Stored records
=====

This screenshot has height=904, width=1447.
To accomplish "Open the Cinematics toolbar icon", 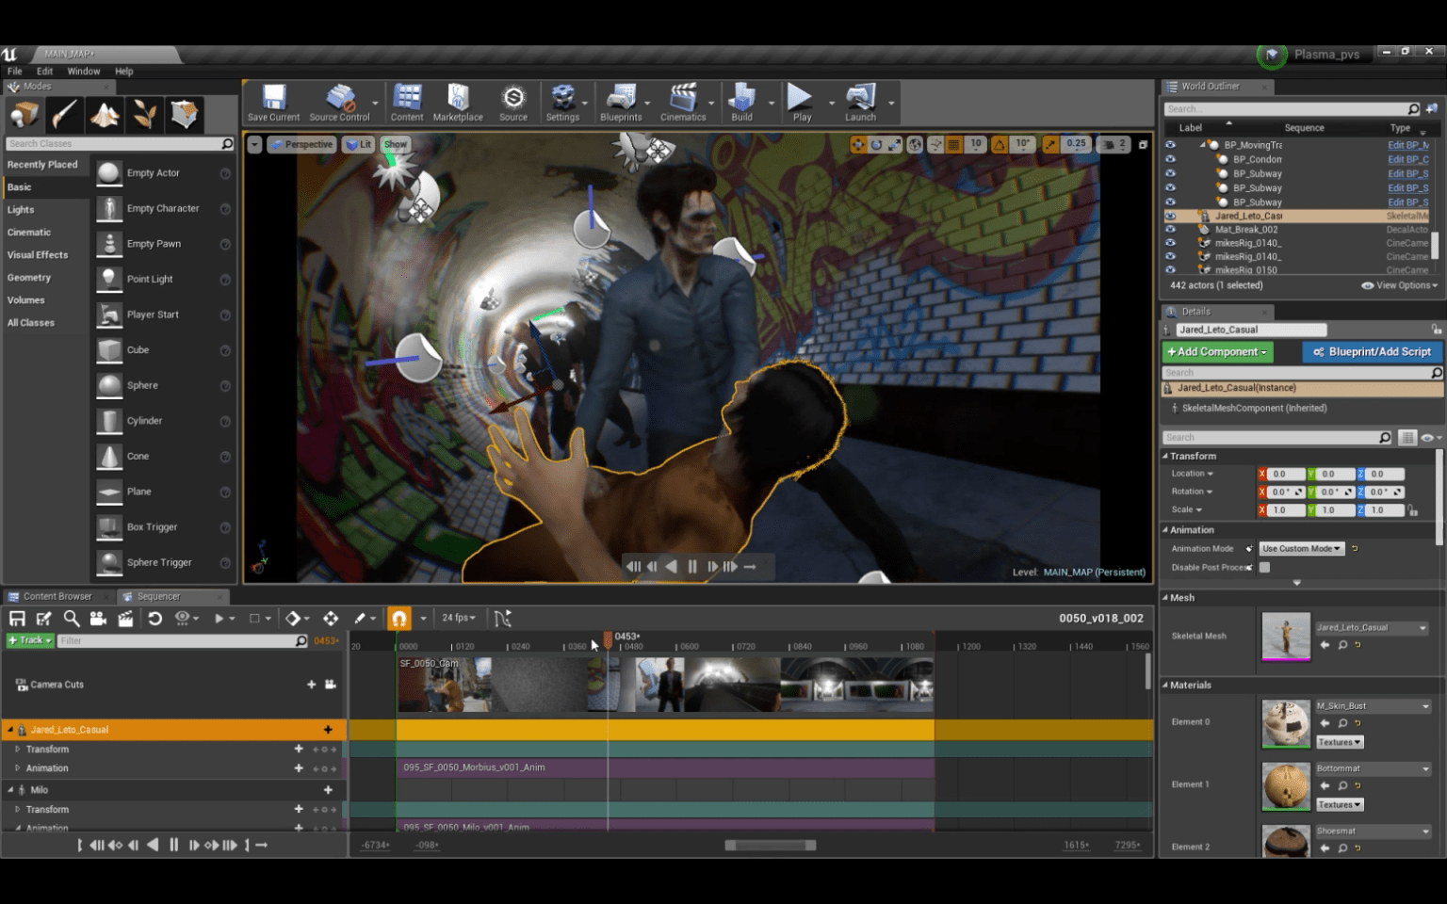I will click(684, 99).
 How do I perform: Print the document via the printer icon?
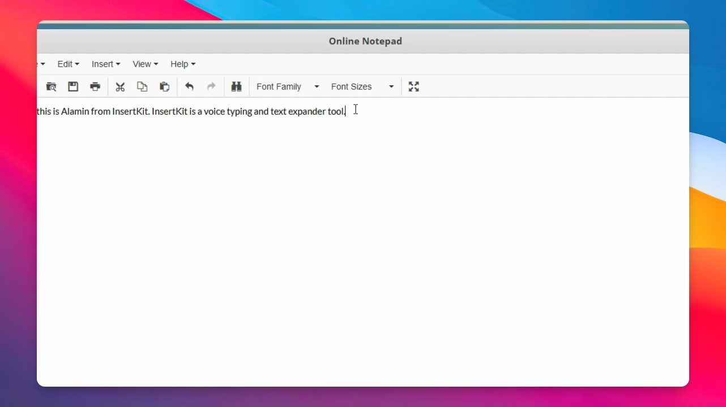[95, 86]
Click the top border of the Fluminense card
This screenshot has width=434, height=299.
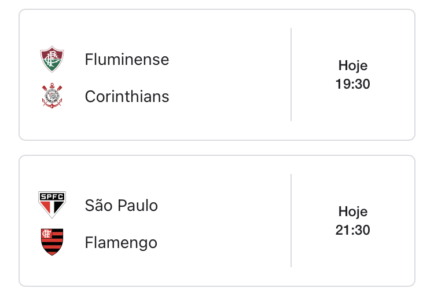(217, 9)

=====

» **What is expected**
Needed here is only the span from the line with "How do I perform: Print" through the last line of the entries, copied exactly with both ends and without pictures.

» **Completed exercise**
 How do I perform: Print the document via the printer icon?
[95, 86]
Click the top border of the Fluminense card
This screenshot has width=434, height=299.
(217, 9)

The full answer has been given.